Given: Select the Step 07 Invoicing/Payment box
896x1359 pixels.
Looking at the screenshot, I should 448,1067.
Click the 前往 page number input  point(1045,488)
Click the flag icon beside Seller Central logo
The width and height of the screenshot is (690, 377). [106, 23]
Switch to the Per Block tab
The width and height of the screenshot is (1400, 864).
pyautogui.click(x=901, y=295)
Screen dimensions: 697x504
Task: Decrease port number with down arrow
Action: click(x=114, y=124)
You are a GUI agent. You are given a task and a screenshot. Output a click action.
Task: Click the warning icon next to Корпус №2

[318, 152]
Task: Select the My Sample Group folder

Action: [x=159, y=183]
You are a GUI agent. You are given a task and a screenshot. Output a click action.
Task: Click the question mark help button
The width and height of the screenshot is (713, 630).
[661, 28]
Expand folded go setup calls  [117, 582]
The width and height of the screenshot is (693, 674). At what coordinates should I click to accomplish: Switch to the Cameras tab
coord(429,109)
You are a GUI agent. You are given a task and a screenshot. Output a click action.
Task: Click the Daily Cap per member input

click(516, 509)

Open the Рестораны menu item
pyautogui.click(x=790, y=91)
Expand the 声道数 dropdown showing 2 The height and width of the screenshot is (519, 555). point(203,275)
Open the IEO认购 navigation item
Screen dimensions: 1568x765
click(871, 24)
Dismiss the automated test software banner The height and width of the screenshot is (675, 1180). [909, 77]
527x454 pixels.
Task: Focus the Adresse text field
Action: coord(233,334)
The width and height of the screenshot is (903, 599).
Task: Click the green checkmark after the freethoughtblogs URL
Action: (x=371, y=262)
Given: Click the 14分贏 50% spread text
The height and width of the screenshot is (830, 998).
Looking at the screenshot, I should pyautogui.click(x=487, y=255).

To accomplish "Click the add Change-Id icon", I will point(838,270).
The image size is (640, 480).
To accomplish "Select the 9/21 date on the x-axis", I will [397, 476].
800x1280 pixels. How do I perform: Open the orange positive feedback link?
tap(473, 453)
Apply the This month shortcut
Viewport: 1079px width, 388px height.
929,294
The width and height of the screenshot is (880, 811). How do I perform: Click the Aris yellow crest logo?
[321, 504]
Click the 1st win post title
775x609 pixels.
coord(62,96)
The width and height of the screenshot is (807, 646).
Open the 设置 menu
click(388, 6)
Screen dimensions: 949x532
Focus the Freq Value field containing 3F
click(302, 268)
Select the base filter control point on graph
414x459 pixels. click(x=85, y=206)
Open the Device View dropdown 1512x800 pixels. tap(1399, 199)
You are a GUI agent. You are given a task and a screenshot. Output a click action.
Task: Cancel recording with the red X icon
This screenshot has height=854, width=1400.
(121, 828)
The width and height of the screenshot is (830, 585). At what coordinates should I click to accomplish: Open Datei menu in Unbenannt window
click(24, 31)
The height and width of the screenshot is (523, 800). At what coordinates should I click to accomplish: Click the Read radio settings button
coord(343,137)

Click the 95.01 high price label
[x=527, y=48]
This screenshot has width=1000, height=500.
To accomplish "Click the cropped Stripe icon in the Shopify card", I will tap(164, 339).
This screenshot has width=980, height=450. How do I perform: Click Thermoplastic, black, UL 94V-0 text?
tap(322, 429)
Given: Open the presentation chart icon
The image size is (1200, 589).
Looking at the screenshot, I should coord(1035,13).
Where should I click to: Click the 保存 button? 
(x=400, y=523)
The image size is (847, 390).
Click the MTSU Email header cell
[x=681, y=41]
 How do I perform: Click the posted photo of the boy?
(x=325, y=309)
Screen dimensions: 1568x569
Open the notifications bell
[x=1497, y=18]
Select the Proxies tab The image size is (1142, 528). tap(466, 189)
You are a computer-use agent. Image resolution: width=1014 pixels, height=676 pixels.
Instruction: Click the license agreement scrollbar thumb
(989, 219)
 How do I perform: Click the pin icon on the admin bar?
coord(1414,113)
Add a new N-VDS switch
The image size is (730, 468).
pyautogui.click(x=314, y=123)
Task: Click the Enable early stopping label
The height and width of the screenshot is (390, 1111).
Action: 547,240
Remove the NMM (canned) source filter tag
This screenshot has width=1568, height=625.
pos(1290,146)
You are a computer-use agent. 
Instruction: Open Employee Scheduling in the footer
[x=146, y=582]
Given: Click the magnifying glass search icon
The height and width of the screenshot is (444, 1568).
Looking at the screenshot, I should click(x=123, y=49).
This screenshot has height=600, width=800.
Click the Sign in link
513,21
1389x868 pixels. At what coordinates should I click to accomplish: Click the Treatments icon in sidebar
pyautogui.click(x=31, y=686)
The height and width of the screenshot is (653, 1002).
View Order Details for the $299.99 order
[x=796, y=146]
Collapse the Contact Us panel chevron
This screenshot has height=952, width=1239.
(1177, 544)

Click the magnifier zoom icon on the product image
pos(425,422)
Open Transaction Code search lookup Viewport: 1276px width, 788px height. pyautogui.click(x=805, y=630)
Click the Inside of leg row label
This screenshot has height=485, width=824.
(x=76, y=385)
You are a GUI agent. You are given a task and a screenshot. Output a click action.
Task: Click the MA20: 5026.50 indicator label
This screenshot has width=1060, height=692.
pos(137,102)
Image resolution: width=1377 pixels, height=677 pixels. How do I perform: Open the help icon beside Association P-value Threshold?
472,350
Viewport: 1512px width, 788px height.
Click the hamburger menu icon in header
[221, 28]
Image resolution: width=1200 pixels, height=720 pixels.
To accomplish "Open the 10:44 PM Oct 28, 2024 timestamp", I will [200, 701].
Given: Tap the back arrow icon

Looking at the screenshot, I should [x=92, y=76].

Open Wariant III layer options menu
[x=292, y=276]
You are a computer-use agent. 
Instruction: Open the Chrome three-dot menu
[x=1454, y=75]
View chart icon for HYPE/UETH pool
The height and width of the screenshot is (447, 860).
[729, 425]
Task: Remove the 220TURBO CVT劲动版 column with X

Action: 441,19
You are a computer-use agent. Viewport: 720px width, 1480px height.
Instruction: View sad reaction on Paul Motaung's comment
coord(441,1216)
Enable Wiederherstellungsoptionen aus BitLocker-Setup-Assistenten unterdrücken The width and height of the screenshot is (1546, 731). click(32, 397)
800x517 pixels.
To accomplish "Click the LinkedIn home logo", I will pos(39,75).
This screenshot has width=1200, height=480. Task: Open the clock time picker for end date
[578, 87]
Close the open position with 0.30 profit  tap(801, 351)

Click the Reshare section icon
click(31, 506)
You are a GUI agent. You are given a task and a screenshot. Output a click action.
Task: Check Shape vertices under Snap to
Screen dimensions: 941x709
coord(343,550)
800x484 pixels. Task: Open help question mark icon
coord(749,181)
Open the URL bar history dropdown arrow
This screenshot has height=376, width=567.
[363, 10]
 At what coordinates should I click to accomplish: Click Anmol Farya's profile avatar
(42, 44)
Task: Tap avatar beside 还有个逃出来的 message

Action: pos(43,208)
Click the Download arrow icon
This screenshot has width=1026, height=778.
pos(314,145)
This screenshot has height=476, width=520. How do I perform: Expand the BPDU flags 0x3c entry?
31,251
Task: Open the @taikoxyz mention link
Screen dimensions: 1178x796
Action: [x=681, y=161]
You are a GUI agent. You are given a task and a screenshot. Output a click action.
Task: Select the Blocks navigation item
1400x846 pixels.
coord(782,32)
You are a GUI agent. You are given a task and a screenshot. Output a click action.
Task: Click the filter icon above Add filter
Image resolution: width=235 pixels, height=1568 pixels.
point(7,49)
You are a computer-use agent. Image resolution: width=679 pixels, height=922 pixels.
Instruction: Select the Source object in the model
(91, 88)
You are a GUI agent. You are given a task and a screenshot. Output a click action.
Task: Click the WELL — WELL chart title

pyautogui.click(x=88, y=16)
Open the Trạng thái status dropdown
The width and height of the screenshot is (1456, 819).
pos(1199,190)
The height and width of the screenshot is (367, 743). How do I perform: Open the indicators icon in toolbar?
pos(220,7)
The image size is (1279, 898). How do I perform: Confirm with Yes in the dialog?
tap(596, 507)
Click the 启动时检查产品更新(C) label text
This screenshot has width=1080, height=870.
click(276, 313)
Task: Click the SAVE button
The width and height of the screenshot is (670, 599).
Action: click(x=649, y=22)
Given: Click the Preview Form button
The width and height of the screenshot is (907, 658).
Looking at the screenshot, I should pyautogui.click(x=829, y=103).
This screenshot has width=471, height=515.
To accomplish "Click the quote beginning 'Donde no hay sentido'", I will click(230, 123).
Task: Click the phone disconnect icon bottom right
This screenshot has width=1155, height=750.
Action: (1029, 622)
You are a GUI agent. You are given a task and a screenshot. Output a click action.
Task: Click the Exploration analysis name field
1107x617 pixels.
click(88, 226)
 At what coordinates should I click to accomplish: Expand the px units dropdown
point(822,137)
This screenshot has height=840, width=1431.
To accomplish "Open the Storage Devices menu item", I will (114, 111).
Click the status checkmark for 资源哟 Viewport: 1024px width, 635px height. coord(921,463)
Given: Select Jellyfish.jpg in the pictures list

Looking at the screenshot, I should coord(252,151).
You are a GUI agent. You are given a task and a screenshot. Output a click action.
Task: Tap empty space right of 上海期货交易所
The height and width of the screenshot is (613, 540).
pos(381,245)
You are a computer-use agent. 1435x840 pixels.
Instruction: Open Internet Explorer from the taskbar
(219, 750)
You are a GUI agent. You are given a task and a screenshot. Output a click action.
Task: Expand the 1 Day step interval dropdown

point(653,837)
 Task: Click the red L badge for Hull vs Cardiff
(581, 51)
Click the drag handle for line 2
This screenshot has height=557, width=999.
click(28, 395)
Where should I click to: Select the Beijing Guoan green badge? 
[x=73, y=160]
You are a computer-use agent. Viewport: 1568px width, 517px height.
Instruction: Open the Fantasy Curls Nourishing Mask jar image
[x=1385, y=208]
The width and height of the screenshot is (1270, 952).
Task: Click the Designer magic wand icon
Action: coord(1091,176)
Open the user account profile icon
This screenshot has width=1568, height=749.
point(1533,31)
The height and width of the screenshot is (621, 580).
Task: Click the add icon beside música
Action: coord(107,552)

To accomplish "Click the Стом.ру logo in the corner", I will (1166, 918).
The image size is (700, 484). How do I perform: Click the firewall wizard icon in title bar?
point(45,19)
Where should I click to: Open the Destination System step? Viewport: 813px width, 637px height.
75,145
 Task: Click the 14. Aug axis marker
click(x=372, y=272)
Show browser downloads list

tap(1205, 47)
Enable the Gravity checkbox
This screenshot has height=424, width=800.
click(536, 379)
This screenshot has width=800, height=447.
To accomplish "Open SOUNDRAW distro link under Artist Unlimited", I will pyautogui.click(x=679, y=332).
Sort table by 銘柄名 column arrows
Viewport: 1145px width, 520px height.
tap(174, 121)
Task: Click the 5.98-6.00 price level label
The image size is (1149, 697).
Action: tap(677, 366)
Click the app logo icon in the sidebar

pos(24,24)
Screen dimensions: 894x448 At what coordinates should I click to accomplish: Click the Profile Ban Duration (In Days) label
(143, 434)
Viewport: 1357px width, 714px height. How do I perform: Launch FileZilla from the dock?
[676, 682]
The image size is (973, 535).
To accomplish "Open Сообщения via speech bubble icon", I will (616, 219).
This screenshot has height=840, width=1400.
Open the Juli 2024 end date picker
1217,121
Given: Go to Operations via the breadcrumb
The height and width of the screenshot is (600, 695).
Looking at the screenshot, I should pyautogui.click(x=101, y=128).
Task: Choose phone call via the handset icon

━━━━━━━━━━━━━━━━━━━━━━━━━━━━━━

From the listing above, return the lines starting at the one with "This screenshot has height=557, width=999." and ending at the one with "You are a computer-use agent. Viewport: 1568px", both kept, exactly as they appear and nothing more.

This screenshot has height=557, width=999.
click(28, 395)
Where should I click to: Select the Beijing Guoan green badge? 
[x=73, y=160]
You are a computer-use agent. Viewport: 1568px width, 517px height.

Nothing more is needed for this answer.